* _Exercise prompt_
State the count of lines below featuring the word "computer", and write nothing further.

BEGIN Input

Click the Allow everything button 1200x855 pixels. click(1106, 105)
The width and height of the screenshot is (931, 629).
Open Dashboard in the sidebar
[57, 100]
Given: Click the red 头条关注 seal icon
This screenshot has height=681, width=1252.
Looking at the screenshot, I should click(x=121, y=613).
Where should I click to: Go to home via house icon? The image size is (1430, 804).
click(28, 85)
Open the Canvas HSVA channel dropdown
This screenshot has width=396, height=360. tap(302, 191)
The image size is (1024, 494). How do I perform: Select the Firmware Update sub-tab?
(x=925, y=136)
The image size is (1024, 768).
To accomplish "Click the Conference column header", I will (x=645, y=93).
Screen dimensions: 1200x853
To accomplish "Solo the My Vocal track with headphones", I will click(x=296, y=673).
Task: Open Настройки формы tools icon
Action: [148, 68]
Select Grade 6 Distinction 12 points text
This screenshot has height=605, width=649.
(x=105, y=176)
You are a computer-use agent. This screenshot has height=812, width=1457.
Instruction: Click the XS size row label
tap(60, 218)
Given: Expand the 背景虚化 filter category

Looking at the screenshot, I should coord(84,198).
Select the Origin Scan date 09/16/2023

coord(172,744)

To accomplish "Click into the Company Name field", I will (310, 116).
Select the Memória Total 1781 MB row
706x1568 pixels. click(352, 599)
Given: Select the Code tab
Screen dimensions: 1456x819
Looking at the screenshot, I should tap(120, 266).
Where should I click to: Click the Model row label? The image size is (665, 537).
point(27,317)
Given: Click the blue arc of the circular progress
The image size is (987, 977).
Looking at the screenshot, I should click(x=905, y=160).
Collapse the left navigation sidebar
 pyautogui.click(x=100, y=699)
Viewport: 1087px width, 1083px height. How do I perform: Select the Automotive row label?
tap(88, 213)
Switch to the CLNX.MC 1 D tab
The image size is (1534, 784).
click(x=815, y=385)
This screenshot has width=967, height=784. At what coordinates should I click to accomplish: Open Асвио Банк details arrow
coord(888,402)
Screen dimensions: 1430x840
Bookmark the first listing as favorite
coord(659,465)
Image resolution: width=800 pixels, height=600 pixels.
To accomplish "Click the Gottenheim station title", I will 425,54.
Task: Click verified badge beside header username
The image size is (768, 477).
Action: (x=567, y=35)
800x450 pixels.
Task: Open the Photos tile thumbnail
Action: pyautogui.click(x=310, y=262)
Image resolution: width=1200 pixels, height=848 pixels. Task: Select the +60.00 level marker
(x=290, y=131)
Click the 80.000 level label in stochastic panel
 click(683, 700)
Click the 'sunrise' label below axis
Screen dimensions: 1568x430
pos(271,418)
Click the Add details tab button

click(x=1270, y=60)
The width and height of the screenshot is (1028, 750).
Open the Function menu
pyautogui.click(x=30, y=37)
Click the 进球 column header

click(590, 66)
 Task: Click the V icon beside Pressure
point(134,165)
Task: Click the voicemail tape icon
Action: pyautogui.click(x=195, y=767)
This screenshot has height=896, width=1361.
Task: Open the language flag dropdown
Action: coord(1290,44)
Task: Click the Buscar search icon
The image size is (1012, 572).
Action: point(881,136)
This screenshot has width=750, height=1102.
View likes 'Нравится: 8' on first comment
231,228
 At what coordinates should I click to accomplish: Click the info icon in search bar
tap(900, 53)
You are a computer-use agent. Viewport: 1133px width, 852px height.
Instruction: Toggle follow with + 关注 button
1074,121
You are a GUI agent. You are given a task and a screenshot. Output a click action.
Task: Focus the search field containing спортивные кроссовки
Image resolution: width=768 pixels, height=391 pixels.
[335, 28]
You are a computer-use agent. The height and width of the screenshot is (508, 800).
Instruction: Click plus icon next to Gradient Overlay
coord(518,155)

END Input

* _Answer below_
3